EL PASO, Texas (Border Report) — The U.S. Department of Justice plans to sue Texas Gov. Greg Abbott over the buoy border barrier the state is installing in the Rio Grande.

The Houston Chronicle reported that the DOJ has warned Abbott that the buoys are unlawful.

Hearst Newspapers, which owns the Houston Chronicle, reportedly obtained a copy of the letter the DOJ sent to Abbott, which says: “The State of Texas’s actions violate federal law, raise humanitarian concerns, present serious risks to public safety and the environment, and may interfere with the federal government’s ability to carry out its official duties.”

In their letter, the Chronicle reported, Assistant Attorney General Todd Kimm and United States Attorney for the Western District of Texas Jaime Esparza say “the wall of buoys violates the Rivers and Harbors Act, which prohibits the creation of any obstruction to the navigable capacity of waters of the United States” and that “Texas did not seek authorization from the U.S. Army Corps of Engineers to deploy the barrier, which is required by the law.”

The buoy barriers are being installed as part of Abbott’s border security initiative Operation Lone Star. Since March 2020, the Texas Legislature has approved billions of dollars to fund Operation Lone State, which has sent Department of Public Safety troopers and Texas Army National Guard members to the border.

Troops have also installed miles-long segments of concertina wire along the border from El Paso to Brownsville.

In Eagle Pass, the buoy barriers being installed in the river and the barbed wire on the riverbank serves as a “layering effect,” a DPS spokesman told Border Report.

The buoys barrier has already drawn legal action for the state of Texas.
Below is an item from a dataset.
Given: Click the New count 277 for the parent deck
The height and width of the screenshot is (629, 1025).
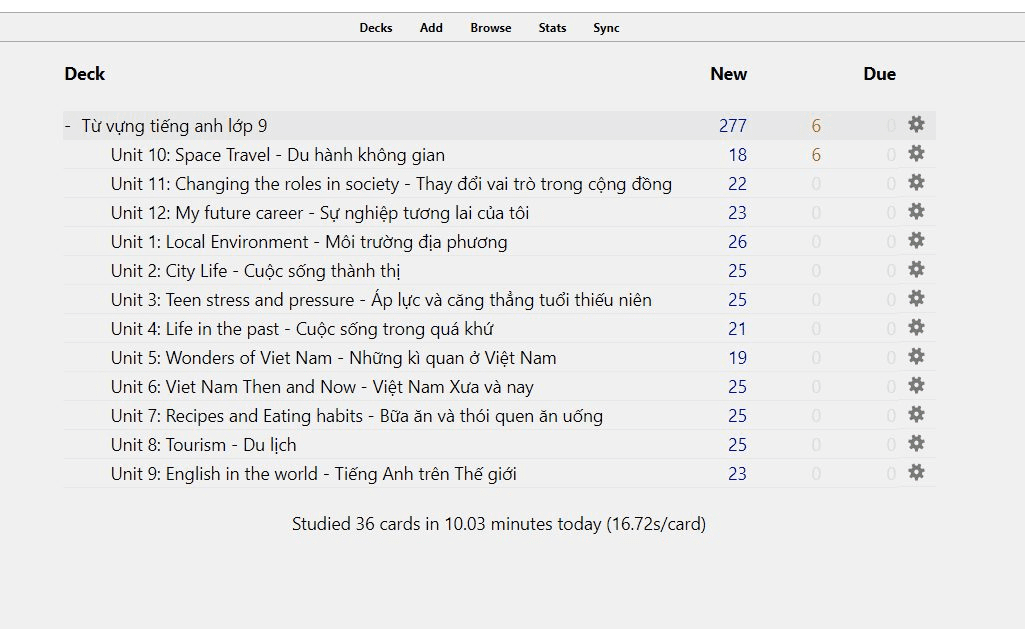Looking at the screenshot, I should (x=731, y=125).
Jessie Fuentes, the owner of Epi’s Canoe & Kayak Team in Eagle Pass, filed a suit last Friday asking a court to remove the buoys, citing they will cause halt his business by preventing him to give tours on the Rio Grande, causing “imminent and irreparable harm.”

His attorney, Carlos Evaristo Flores, told Nexstar that since the installment, Fuentes has had to cancel tours.

Abbott responded to Fuentes’ lawsuit on social media, saying: “We will see you in court.”

Abbott said he’d take the take case to the Supreme Court.

“Texas has a constitutional right to secure our border,” he tweeted.

On Friday, the governor tweeted a similar message to President Joe Biden, saying, “Texas has the sovereign authority to defend our border, under the U.S. Constitution and the Texas Constitution.”

Abbot said he’s laid out his plans for the border and has even detailed them to Biden on several occasions.

“The tragic humanitarian crisis on the border was created because of Biden’s refusal to secure the border,” Abbott tweeted. “We will see you in court, Mr. President.”